Task: List each line of the data that holds the string "panel", please.

[Records from a dataset]
================
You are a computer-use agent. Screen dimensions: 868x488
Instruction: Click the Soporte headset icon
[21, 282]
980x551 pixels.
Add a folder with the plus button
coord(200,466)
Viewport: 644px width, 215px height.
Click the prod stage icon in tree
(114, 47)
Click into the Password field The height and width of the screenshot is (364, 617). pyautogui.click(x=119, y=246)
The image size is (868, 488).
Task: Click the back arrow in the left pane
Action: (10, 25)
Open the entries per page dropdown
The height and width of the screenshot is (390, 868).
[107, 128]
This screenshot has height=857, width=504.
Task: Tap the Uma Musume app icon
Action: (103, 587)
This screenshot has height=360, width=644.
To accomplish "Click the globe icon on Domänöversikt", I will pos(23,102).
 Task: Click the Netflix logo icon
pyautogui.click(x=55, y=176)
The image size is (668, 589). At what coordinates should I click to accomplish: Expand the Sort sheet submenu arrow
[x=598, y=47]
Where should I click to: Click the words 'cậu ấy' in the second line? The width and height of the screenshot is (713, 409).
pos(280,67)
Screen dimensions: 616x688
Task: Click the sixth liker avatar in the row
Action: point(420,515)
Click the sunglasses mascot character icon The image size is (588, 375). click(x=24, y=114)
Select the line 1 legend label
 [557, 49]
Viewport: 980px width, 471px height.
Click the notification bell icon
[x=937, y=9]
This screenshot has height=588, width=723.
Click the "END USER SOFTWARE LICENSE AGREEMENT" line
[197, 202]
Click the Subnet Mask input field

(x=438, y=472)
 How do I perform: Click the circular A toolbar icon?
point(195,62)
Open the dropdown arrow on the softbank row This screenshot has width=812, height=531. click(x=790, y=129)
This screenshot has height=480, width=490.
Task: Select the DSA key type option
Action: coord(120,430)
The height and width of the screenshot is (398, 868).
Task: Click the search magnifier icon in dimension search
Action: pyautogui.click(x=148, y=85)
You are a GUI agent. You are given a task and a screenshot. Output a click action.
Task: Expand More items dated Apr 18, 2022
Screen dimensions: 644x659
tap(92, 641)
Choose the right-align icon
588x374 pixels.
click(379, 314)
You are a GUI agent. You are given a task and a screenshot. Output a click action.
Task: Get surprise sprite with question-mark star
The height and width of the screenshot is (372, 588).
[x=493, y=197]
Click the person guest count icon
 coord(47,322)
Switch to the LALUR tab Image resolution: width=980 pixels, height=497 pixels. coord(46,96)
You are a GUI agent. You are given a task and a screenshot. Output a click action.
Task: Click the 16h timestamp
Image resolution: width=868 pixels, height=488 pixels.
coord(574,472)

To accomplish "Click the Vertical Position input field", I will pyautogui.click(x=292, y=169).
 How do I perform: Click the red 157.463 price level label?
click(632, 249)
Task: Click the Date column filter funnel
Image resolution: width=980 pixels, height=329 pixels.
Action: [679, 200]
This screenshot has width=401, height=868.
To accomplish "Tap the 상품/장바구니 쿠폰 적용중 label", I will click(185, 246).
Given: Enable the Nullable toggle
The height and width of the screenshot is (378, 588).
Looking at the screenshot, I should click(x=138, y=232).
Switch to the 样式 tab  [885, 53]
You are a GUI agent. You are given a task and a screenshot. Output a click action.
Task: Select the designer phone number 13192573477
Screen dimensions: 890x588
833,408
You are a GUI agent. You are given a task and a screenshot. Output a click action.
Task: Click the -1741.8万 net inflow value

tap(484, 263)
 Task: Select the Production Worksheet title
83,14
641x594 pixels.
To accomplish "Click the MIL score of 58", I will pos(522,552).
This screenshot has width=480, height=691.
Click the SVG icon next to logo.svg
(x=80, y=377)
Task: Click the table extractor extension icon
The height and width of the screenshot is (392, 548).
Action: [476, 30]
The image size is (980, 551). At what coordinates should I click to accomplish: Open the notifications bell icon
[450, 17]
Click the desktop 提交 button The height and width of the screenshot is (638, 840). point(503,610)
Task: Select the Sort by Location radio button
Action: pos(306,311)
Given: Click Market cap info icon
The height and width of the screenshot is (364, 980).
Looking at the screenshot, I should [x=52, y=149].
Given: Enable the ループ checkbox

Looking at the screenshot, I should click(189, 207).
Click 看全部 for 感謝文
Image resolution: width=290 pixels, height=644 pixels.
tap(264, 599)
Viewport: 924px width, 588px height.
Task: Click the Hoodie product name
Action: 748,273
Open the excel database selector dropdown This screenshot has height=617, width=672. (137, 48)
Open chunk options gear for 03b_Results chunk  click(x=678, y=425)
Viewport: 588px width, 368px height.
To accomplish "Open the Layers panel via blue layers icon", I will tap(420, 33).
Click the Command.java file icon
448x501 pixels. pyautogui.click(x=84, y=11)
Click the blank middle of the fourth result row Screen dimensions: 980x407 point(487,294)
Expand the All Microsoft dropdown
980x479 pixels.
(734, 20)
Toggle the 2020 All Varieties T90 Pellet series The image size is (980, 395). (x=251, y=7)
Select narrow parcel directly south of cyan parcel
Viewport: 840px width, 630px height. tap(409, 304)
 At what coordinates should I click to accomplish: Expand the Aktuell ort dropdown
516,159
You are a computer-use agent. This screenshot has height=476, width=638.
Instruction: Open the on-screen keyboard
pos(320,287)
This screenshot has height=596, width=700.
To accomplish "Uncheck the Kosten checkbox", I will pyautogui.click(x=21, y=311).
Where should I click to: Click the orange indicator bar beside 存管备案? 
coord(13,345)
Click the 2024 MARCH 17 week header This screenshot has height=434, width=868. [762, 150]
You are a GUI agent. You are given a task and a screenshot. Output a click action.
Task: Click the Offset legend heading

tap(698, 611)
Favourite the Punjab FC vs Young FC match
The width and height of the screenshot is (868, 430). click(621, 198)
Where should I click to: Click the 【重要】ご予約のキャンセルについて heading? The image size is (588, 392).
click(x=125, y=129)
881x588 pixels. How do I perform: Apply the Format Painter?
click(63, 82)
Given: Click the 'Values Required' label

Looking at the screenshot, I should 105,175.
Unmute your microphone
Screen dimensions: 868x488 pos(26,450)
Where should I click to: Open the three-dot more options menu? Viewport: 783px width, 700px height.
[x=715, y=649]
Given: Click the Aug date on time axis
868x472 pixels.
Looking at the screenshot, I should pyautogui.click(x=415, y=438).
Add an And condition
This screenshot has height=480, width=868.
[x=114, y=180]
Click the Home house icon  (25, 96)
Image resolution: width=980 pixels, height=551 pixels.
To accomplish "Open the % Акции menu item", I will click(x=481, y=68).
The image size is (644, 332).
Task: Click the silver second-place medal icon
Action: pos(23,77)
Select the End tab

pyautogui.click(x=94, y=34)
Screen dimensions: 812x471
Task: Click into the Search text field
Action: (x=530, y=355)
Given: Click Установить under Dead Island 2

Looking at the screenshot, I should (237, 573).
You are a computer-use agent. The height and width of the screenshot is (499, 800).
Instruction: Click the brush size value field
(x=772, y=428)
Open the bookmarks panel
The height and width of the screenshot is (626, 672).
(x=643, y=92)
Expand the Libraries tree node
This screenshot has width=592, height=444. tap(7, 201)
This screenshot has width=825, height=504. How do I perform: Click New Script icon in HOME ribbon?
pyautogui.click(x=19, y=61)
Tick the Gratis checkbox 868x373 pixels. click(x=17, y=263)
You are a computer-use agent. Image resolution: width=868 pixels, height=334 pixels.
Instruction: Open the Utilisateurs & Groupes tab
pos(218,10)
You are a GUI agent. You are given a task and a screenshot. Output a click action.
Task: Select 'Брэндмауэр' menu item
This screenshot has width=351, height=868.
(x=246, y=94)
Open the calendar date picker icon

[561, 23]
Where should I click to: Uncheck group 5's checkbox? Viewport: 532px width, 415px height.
================
Result of this task:
To accomplish "Open the Layers panel via blue layers icon", I will tap(420, 33).
Open the bookmarks panel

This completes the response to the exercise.